I couldn't help smiling as I sat with the hardcase, straight-up Aussie author who'd been jumping off a diving board with gumboots on all his literary life. While the scribes hung off every wise word from the crowned Chinese laureate, we stayed with rugby.
The gold medal moment at the IBBY Congress came when local Tauranga word wizard Jenny and I followed the gurus of global storytelling and held our own without drowning.
My gumboot dive was to test out the water with not a single word written down, and it seemed to go swimmingly. My only regret was I didn't use a lot more colourful "street" language - my respect for the best-selling book thief was well-founded when he let go the perfectly timed f-word to his adoring audience who would have given him a standing ovation without a single word spoken.

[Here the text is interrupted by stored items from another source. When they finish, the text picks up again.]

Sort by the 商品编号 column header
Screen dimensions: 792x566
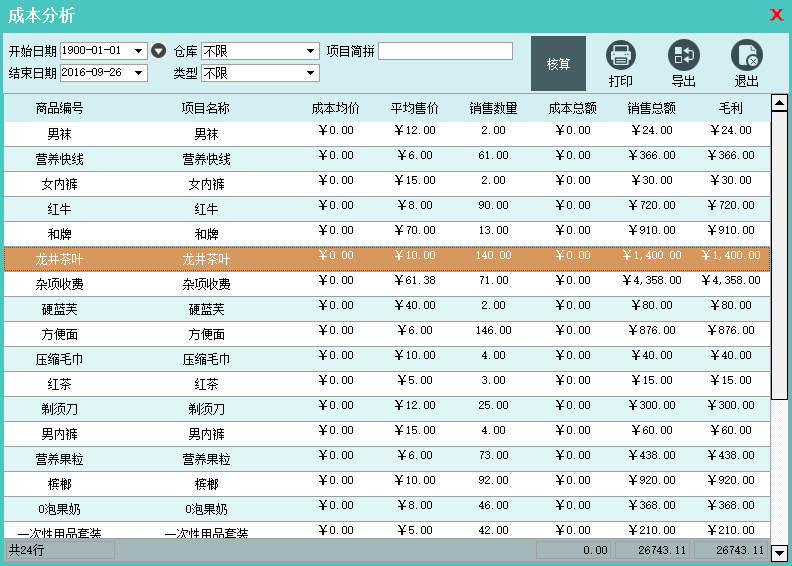59,108
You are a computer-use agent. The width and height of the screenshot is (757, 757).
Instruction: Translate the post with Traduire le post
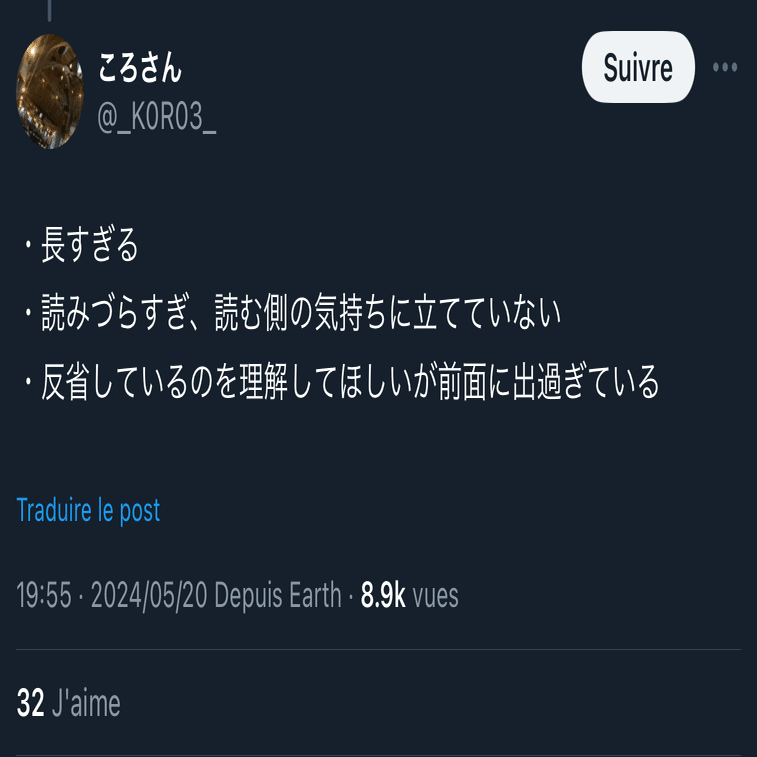[x=88, y=510]
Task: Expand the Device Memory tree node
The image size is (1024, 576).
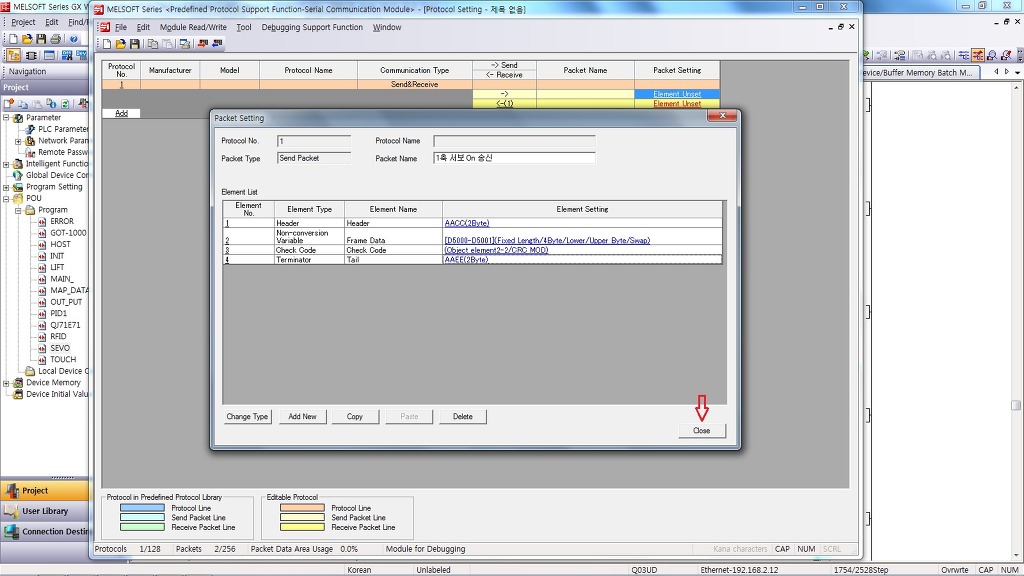Action: (6, 383)
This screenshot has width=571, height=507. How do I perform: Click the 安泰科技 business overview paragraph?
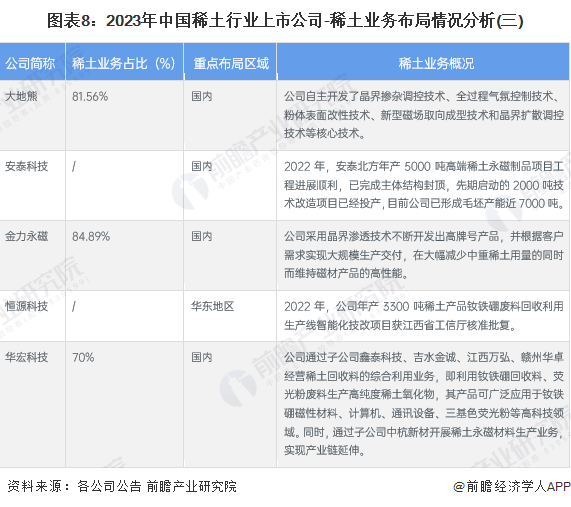[x=424, y=185]
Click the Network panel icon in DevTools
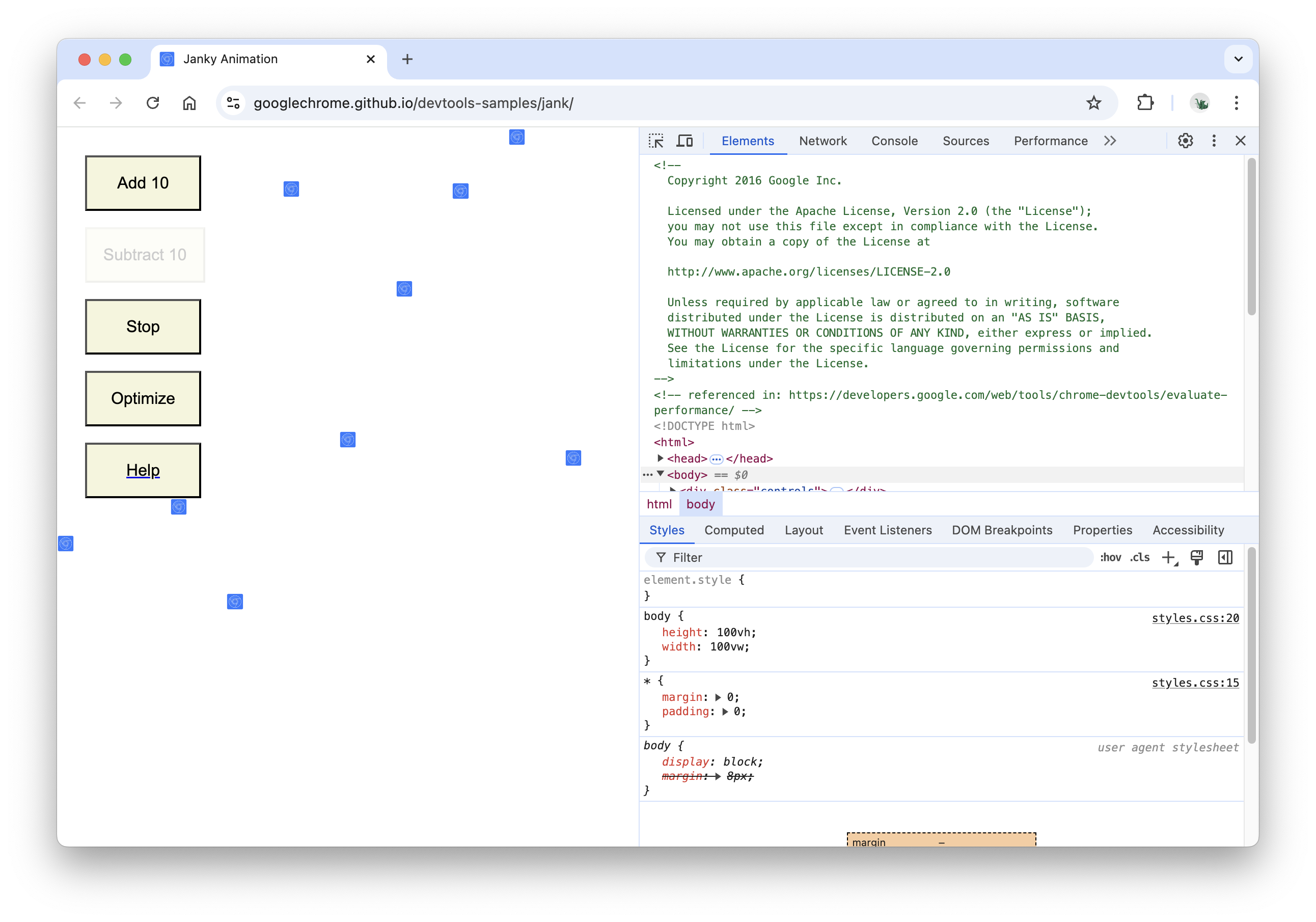Image resolution: width=1316 pixels, height=922 pixels. click(822, 140)
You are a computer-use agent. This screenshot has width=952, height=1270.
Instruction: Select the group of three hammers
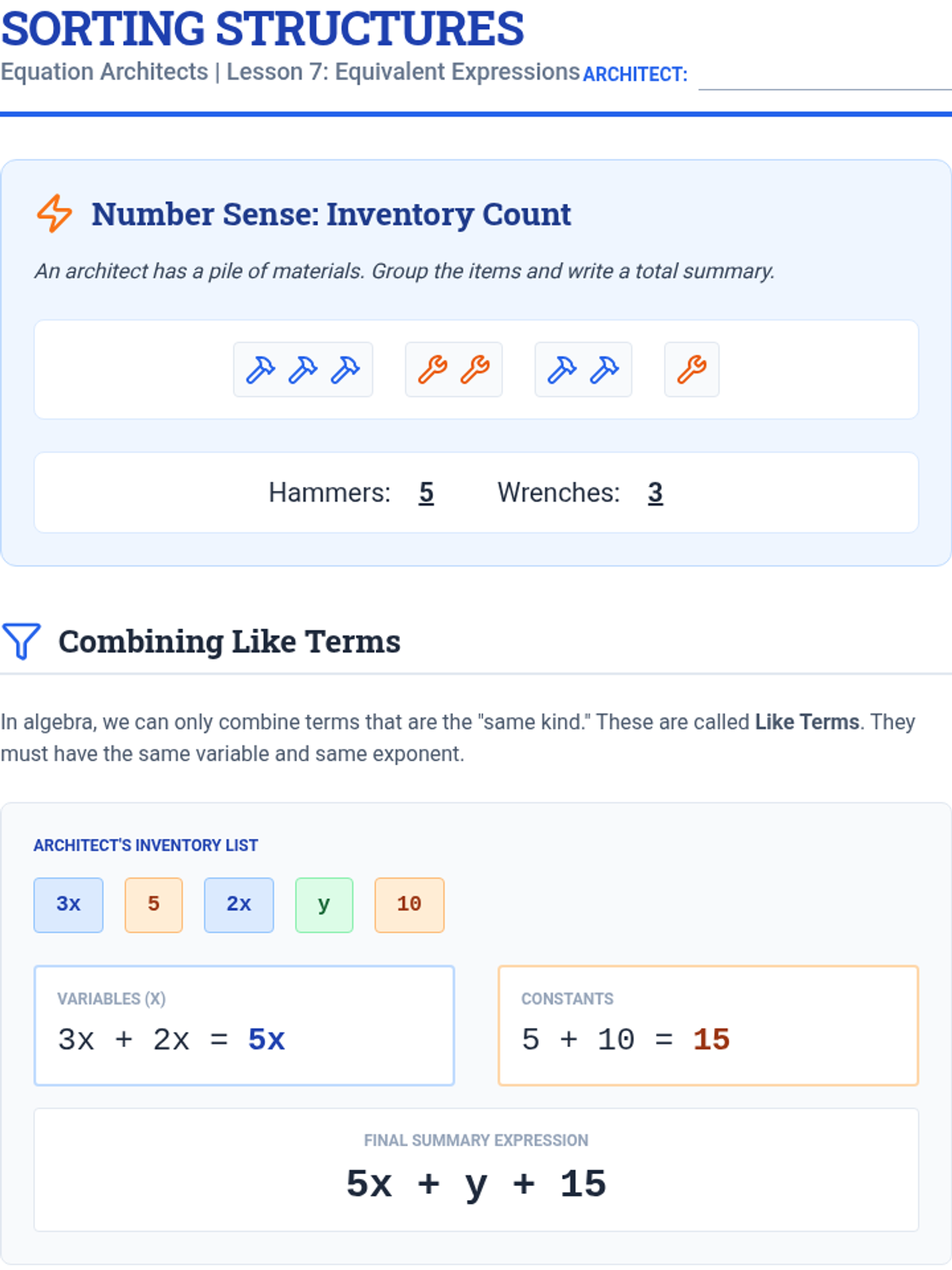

If Markus was the man - and he clearly was the rock star of writers at IBBY - then the rising star is Rotorua writer Tom E Moffatt. Humour is a powerful teaching tool and his masterpiece Barking Mad will stamp his mark all over the diving boards of children's literature.
The sweetheart award, if there was one, would have to go to Dr Libby Limbrick one of the co-directors of the IBBY Congress. Libby danced around IBBY for five days and never put a foot wrong. If I were to jump off a diving board with gumboots on - to test the waters of my fellow-writers and lovers of the written word, then Libby and the Book Thief's Markus would be perfect partners to do it with.
If we are to break the cycle of poverty and trauma let's help vulnerable children escape into a safe world of words, stories and books - preferably books from their own back yards.